*Supplied entries*:
___
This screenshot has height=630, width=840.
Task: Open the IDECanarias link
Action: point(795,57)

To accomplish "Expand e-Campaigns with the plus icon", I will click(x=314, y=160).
___
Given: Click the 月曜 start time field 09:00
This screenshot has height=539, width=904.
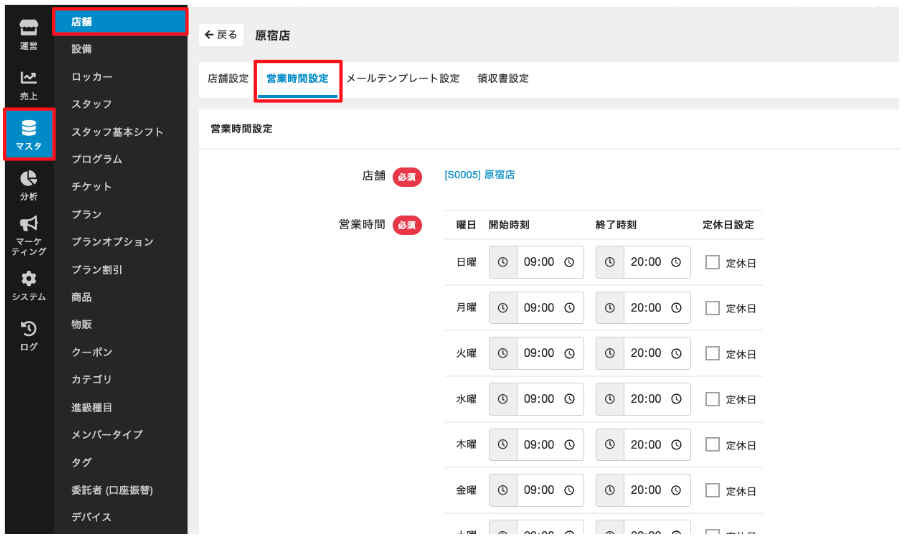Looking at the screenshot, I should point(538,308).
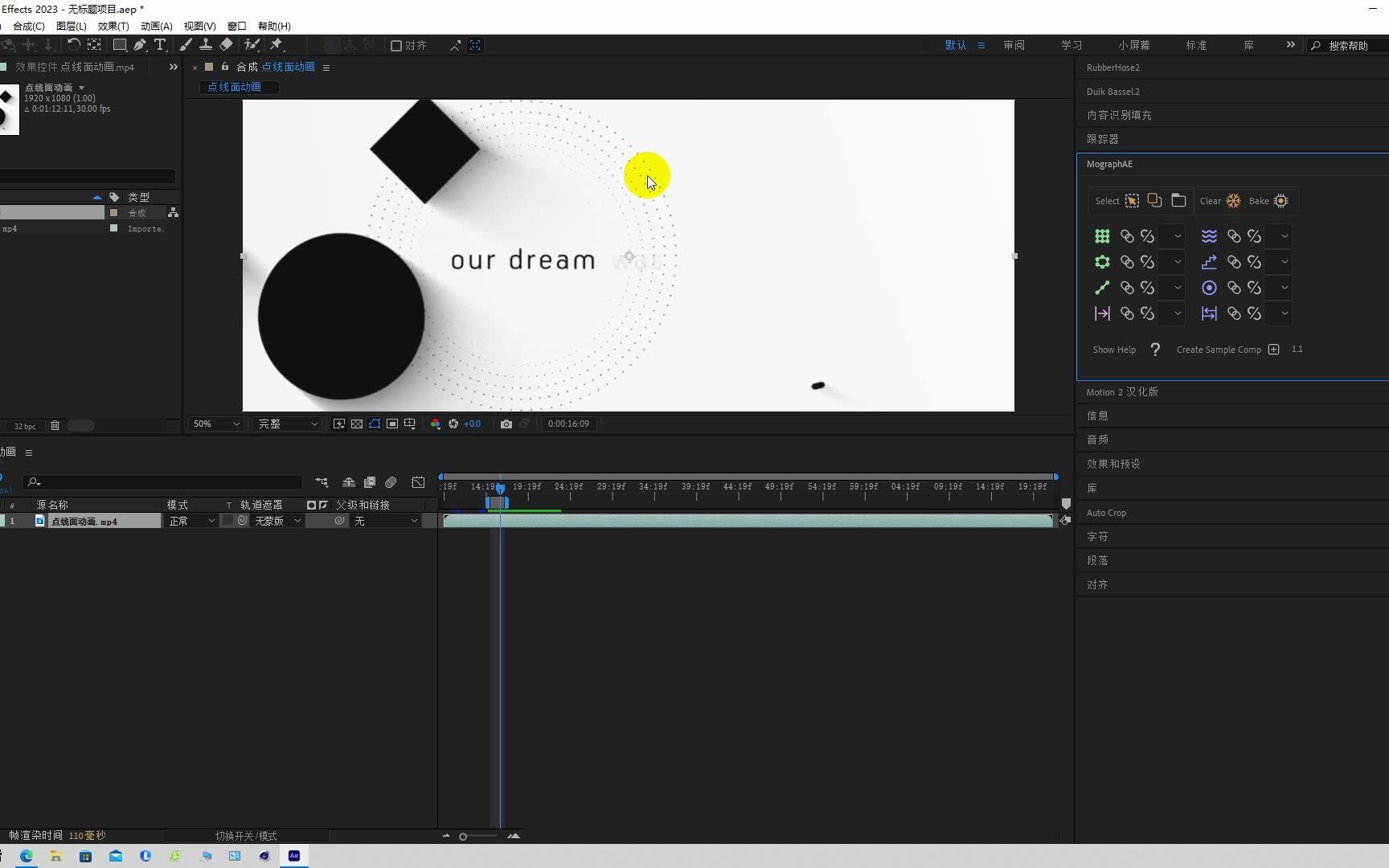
___
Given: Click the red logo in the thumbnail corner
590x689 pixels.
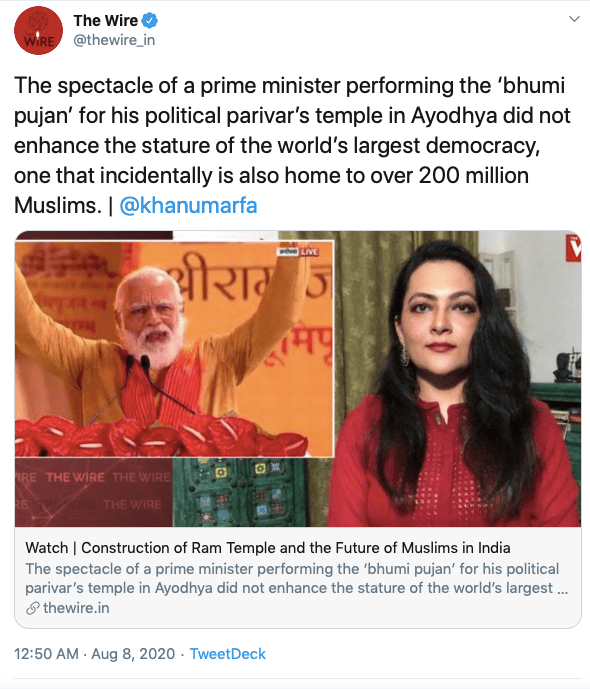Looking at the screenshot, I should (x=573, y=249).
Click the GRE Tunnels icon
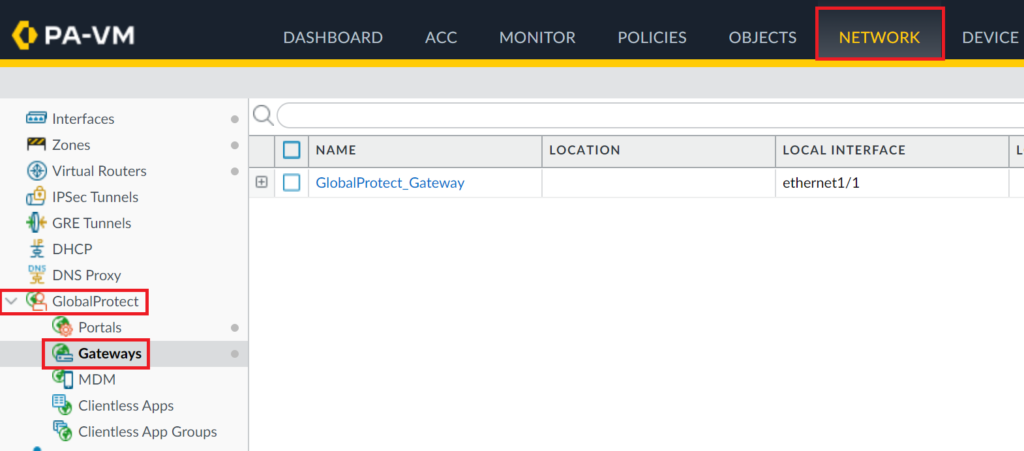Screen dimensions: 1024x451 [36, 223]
___
*Try it*:
Filter the entries down to the lines with the word "Given" in them.

*Solution to this task*:
Given: Click the 月曜 start time field 09:00
Given: Click the red logo in the thumbnail corner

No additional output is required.